EXERCISE AIM: Could you return all of the entries below exactly, minus the pictures?
*** EXTRACTED MATERIAL Section Begins ***
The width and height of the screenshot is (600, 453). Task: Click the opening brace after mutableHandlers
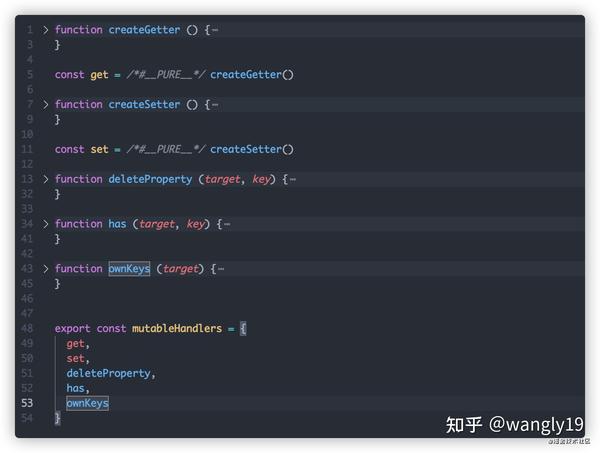pos(243,329)
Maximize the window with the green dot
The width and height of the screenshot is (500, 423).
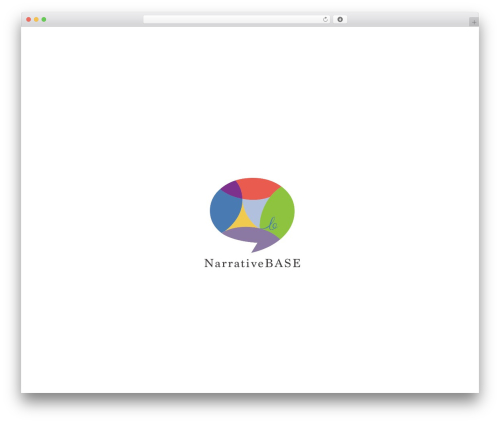click(x=44, y=20)
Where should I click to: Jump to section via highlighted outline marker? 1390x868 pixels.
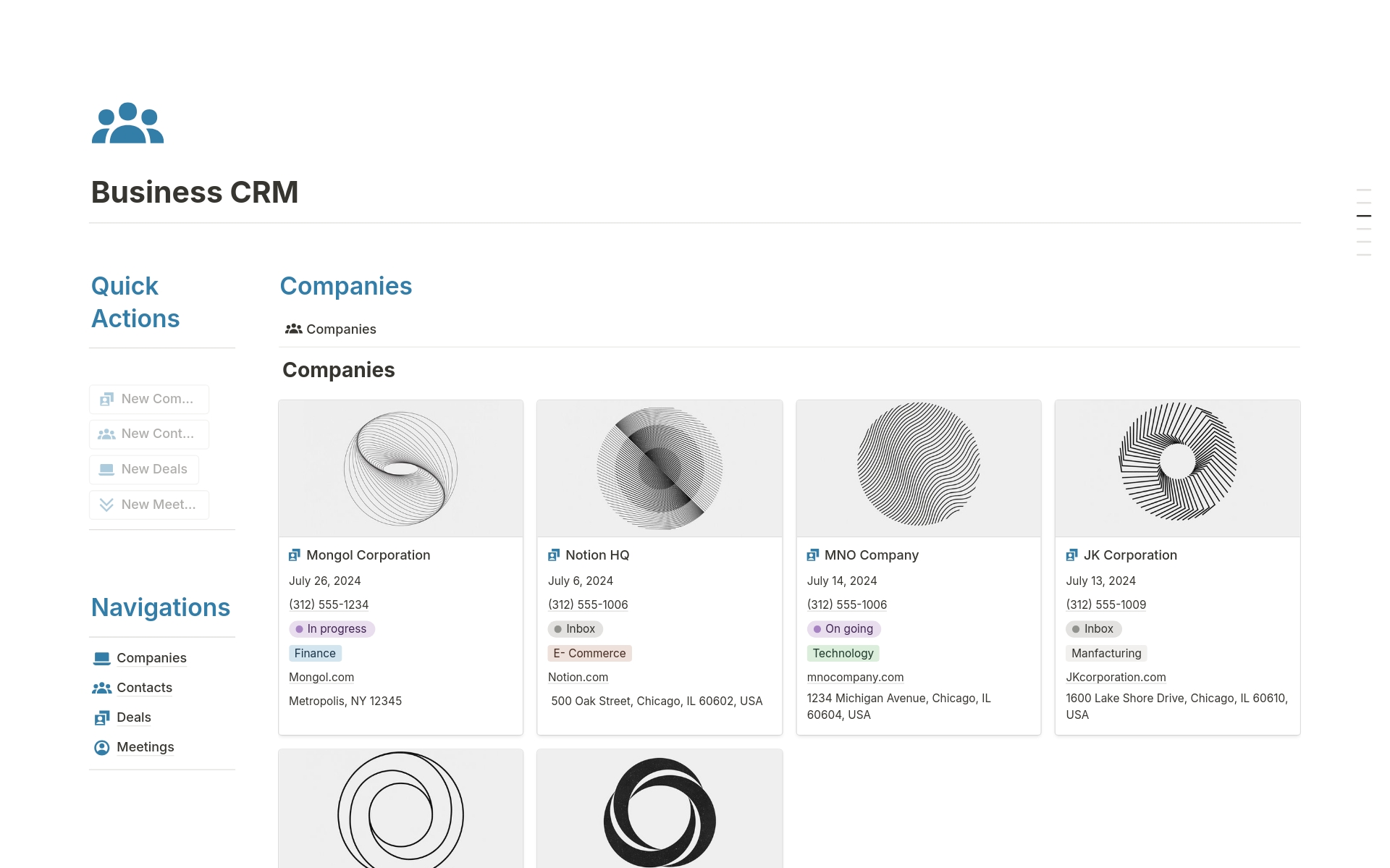click(x=1363, y=216)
*** EXTRACTED MATERIAL Section Ends ***
OUTPUT:
The width and height of the screenshot is (600, 453). Task: Click the opening brace after mutableHandlers
pos(243,329)
Maximize the window with the green dot
The width and height of the screenshot is (500, 423).
click(x=44, y=20)
Where should I click to: Jump to section via highlighted outline marker? 1390x868 pixels.
click(x=1363, y=216)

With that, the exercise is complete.